# Another 8.9 HDX bites the dust.



## lynnfw1 (Nov 20, 2012)

I was having zero issues with my HDX 8.9, until it stopped charging yesterday.  I'm so sad since the current models are downgrades.  I'm REALLY sad because I have a customized Amazon origami case that I love and will miss even more than the device.

I had purchased a warranty for it, but when I tried to activate it I found out it was invalid because the device I purchased it for was already a replacement.  Fortunately, they are refunding the $80 for that.

Amazon CS offered me $25 off a new device.  Considering the HD 10 was on sale for $50 off just a couple of weeks ago, I'm not excited.  I'm trying to decide if I should try to jump on the next sale or just hold out for the fall and hope they bring back a higher end model.  Any predictions on what Jeff and Co. have in store for fall?


----------



## Ann in Arlington (Oct 27, 2008)

Amazon has a Certified refurbished HDX 8.9 available.


----------



## tsemple (Apr 27, 2009)

That is unfortunate. I trust you tried a different charging cable and that sort of thing?

Like you I would be reluctant to downgrade to any of the HD models after having the HDX. And at the 10" range there are tablets with better specs for less money (Lenovo Tab 2 A10). 

Yet I'm not optimistic that we'll see the return of Fire tablets with more 'premium' specs, given the success they have had with $50 Fire. Call it the Fire Phone Syndrome. I would expect the HD6 is due for a refresh, to at least add SD storage and dual band WiFi. I think they could fit in a new HDX7 as well. I'm sure there will be something new, but we'll have to wait and see.


----------



## The Hooded Claw (Oct 12, 2009)

I would definitely try a different power plug and cable. Any USB cable and charger should work, including from a phone or a camera.

Failing that, if you really want to stay with the Fire, you might buy one of the ultra-cheap ones as a stopgap while you wait for a new device to be (hopefully) released. Of course this might take a long time or never happen!

Samsung has some extremely nice Android Tablets which will use all your Amazon Apps purchased for the Fire. Of course, it won't have the special features for using Amazon services that a Fire would have, but you should still be able to watch Amazon videos or read Kindle books with the appropriate app.


----------



## Readirect (May 9, 2016)

You never know but Amazon has seemingly abandoned the tablet high-end. They're still selling the 8.9 HDX and it's still better than anything else out there but I can understand you not wanting a 3rd after 2 have failed you. Dell's 7840 is a *very* nice device with a great but smaller (AMOLED) screen but it suffers in comparison in battery life and their tech support is awful. Personally, I've not had good luck with Samsung tablets and I avoid them like the plague.

There's always iPad and the iPad Air 2 is a good alternative if you can tolerate the (IMHO) rather backward OS. It's $100 more than the HDX with somewhat worse battery life and a bigger (but inferior) screen.


----------



## Scarpad (Apr 25, 2016)

supposedly the lab boys are working on a tablet with Alexa onboard I'd wait for the fall.


----------



## lynnfw1 (Nov 20, 2012)

Scarpad said:


> supposedly the lab boys are working on a tablet with Alexa onboard I'd wait for the fall.


Really?? I'm fascinated with the Echo and have been kicking myself ever since passing on the $99 intro deal.


----------

────

WHAT YOU SHOULD DO:
List the usernames of everyone who posted in the thread about the HDX 8.9 that stopped charging, counting each person once.

INFORMATION SHOWN:
────

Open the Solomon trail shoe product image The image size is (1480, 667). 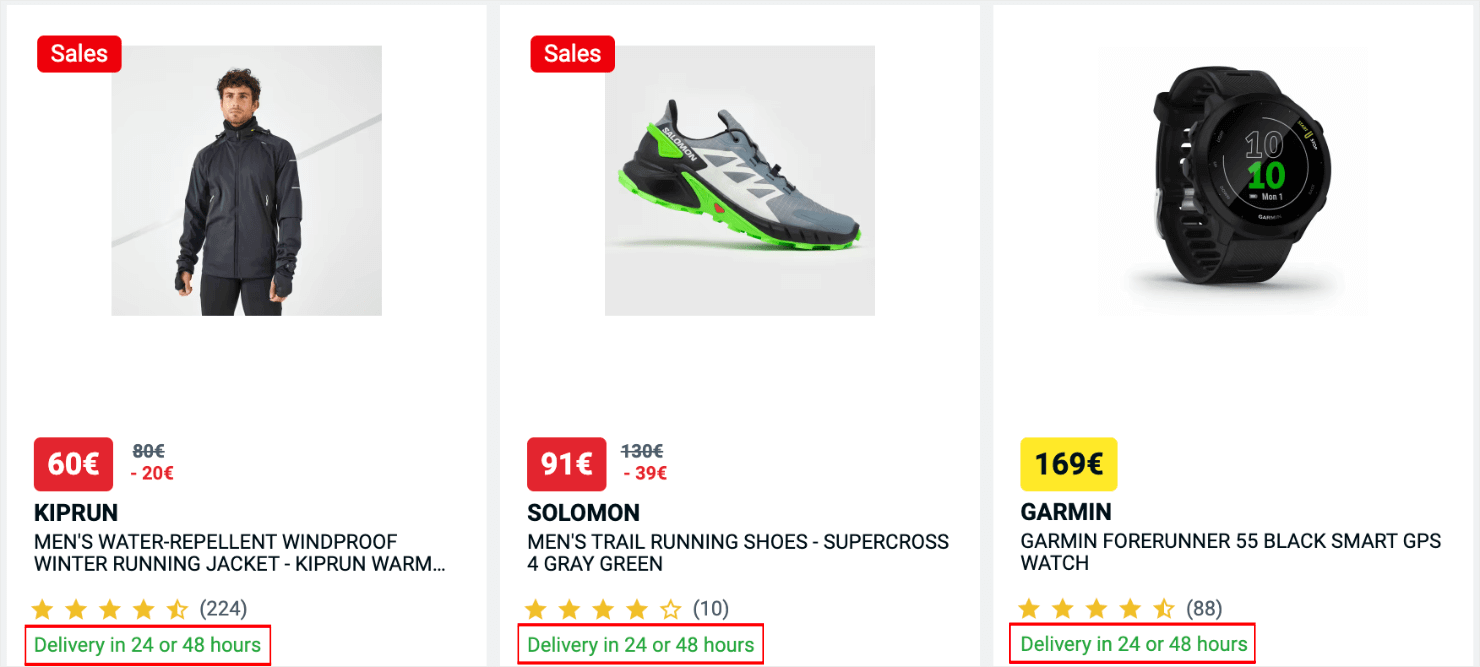pyautogui.click(x=739, y=181)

────

SOLUTION FOR THIS EXERCISE:
lynnfw1, Ann in Arlington, tsemple, The Hooded Claw, Readirect, Scarpad